Martial law in Russia (Военное положение в России) is defined in Russian law as a special legal regime that is introduced in conditions of external aggression or a threat of such. In this way, it differs from the state of emergency, which is introduced in the event of an internal threat such as an attempted coup, unrest or disaster. Martial law should also be distinguished from the State of War- a term that refers to the period between the outbreak of hostilities and their end. The procedure for introducing and abolishing martial law in Russia is defined in the federal constitutional law “On Martial Law” (2002). In modern Russia, martial law was introduced on 19 October 2022 during the 2022 Russian invasion of Ukraine in the annexed regions of Ukraine, which by then were unilaterally declared by the whole state apparatus to be new federal subjects of Russia.

==History==
Russian law distinguished between martial law and the state of protection, enhanced or emergency. In the legal literature of the Russian Empire (also the USSR in the 1920s) martial law was often defined through the police concept of “protection”, which was considered in the context of public administration as the protection of public order.
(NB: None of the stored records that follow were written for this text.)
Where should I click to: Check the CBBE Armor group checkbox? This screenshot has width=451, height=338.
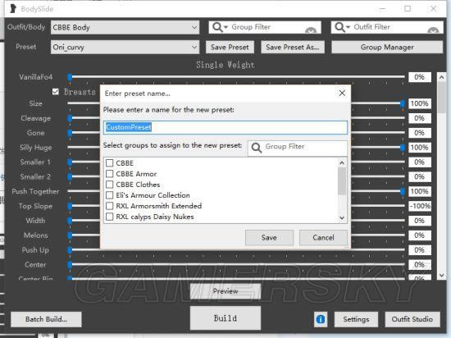click(109, 174)
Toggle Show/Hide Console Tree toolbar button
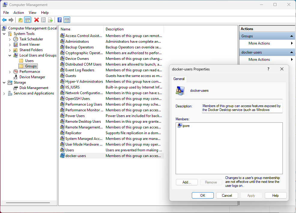The height and width of the screenshot is (213, 296). pos(27,20)
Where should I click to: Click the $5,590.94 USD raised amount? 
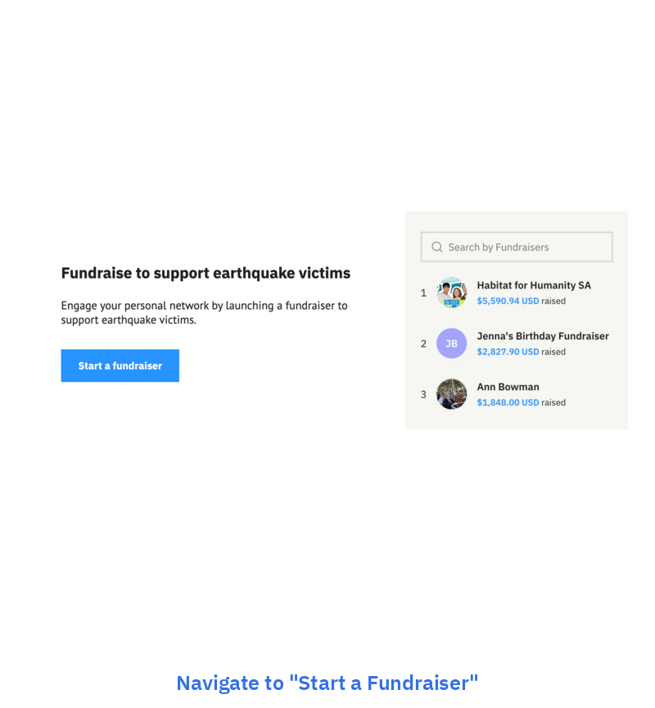coord(508,301)
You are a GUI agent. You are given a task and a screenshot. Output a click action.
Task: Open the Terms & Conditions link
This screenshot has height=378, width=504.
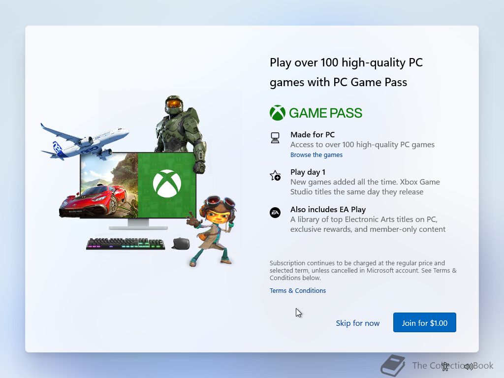pos(298,290)
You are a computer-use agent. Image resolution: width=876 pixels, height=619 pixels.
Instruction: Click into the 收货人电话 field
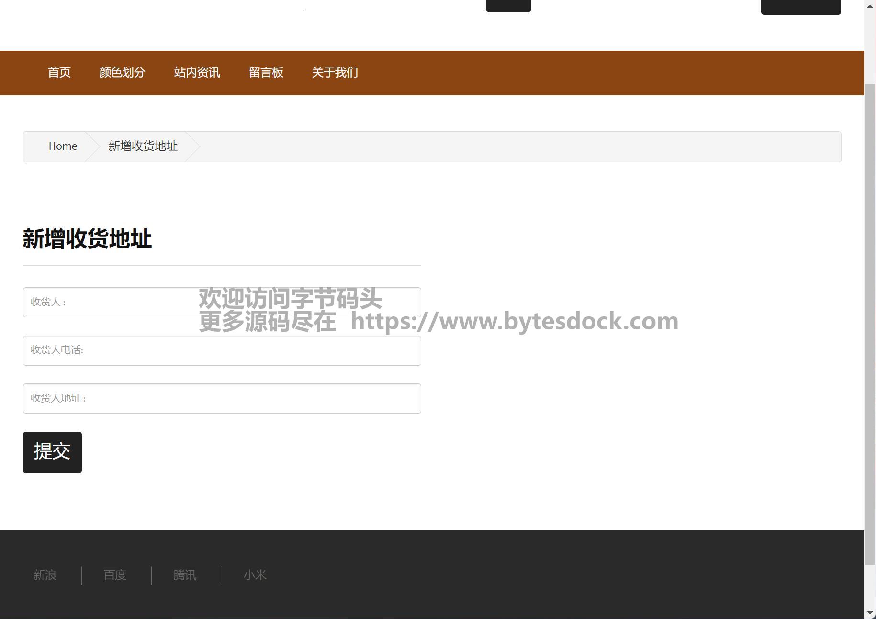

In the Russian Empire, martial law was declared in wartime in the border areas of the state adjacent to the theater of war. In peacetime, provinces or cities that were outraged by the government’s order or in which special strict measures were deemed necessary to maintain order could be declared in the same position. Example: the Kingdom of Poland in 1905, Sumy County (Kharkov Oblast).

In the Soviet Union, martial law could be declared, in accordance with paragraph “t” of article 49 of the Constitution, only the Presidium of the Supreme Soviet of the USSR as stated in the article “in the interests of the defense of the USSR or the maintenance of public order and state security”. In accordance with this, when declaring martial law, all the functions of state authorities on defense, ensuring public order and state security passed to the military command and control bodies — military councils and command of the USSR Armed Forces.

Martial law during the years of the Great Patriotic War in 1941–1945 was successively declared, on the basis of Article 49 of paragraph "p" of the Constitution of the USSR, by decrees of the Presidium of the Supreme Soviet of the USSR and was not canceled until the end of the war with:

- June 22, 1941, in Moscow, Leningrad and most oblasts, territories, republics of the European part of the USSR;
- August 1942, in some cities of Transcaucasia, on the Black Sea and Caspian coasts;
- September 1942, in the Georgian SSR, Azerbaijan SSR and Armenian SSR;
- April 1943, on all railways of the USSR;
- May 1943, by sea and river transport.

In the Russian Federation, martial law was declared on October 19, 2022 in Krasnodar, Belgorod, Bryansk, Voronezh, Kursk and Rostov provinces, because of several attacks in these provinces during the Russo-Ukrainian War following the 2022 Russian invasion of Ukraine.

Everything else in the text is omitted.